The complete lineup includes more than just some of the most accomplished active golfers. LIV has rounded out its roster to appeal to golf audiences all over the world, with notable players from Australia, South Africa, Mexico and the United States and from all over Asia and Europe. LIV, and polarizing CEO Greg Norman, has bolstered its off-course lineup as well with the addition of broadcaster David Feherity.

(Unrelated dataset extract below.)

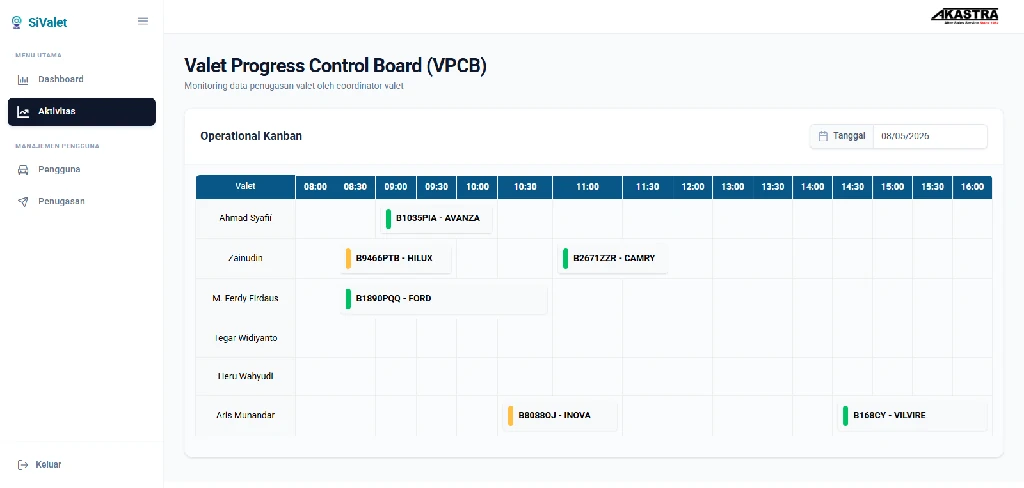Click the Pengguna car icon
The image size is (1024, 488).
tap(23, 170)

To give you an idea of the level of players cometing in LIV Golf, here are the end of 2021 (the final calendar year before they joined LIV Golf) and best-ever Official World Golf Rankings for 30 of the top LIV Golfers. LIV Golf lured 20 of the top 60 players from the final OWGR rankings of 2021.

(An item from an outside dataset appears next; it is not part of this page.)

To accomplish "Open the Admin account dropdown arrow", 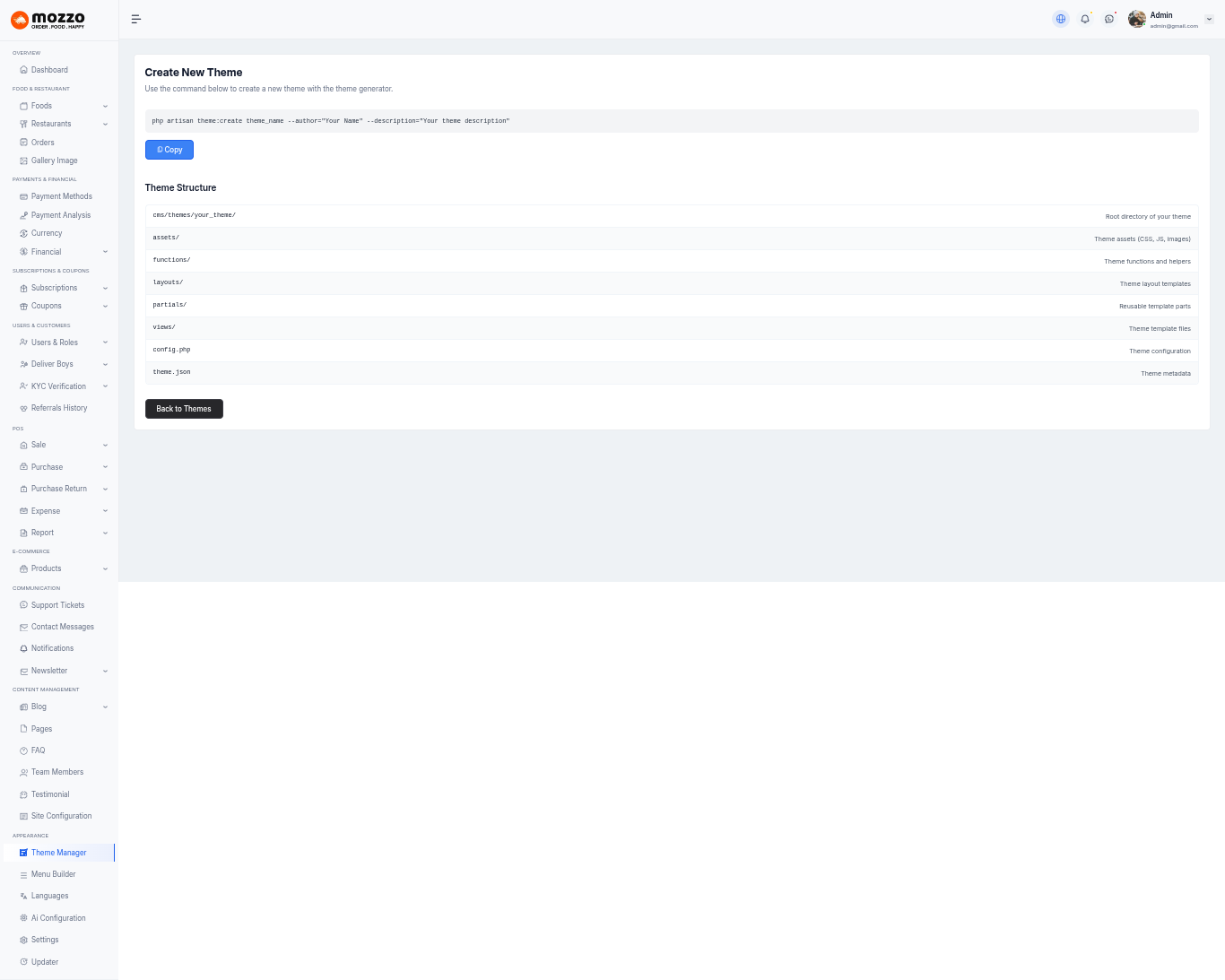I will 1209,19.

Player | Rank (end of 2021) | Best OWGR Rank |
Dustin Johnson | 3 | 1 |
Bryson DeChambeau | 5 | 4 |
Louis Oosthuizen | 10 | 4 |
Brooks Koepka | 16 | 1 |
Abraham Ancer | 17 | 11 |
Jason Kokrak | 20 | 20 |
Cameron Smith | 21 | 2 |
Patrick Reed | 25 | 6 |
Paul Casey | 28 | 3 |
Kevin Na | 29 | 19 |
Matthew Wolff | 30 | 12 |
Joaquin Niemann | 31 | 15 |
Talor Gooch | 32 | 31 |
Phil Mickelson | 33 | 2 |
Marc Leishman | 36 | 12 |
Lee Westwood | 37 | 1 |
Sergio Garcia | 45 | 2 |
Cameron Tringale | 51 | 44 |
Ian Poulter | 54 | 5 |
Bernd Wiesberger | 58 | 21 |
Bubba Watson | 82 | 2 |
Harold Varner III | 94 | 35 |
Charl Schwartzel | 108 | 6 |
Martin Kaymer | 118 | 1 |
Hudson Swafford | 162 | 61 |
Henrik Stenson | 182 | 2 |
Pat Perez | 277 | 16 |
Anirban Lahiri | 278 | 33 |
Peter Uihlein | 280 | 48 |
Graeme McDowell | 326 | 4 |
How to Watch LIV Golf
LIV Golf tournaments are broadcast on YouTube. LIV has been rumored to be in negotiations for a TV deal that could start as early as the 2023 season, but no official announcement has been made. Apple and Amazon joined NBC, CBS and ESPN as outlets that will not broadcast LIV Golf in 2023, according to The Wall Street Journal.
What’s Next for LIV Golf?
LIV Golf is planning a 14-event schedule in 2023 that could include nine stops in the United States and five international tournaments, running February through September. That slate is rumored to include a tournament in Australia, where fans have felt slighted by the PGA Tour.
Given LIV’s recent history of aggressively pursuing the top golfers, it’s likely the LIV Golf roster will expand even more before the 2023 schedule begins. However, top PGA Tour players have begun to collaborate with each other to strengthen their own tour and reduce defections.
The only certainty about what will happen next with LIV is that it is truly unpredictable.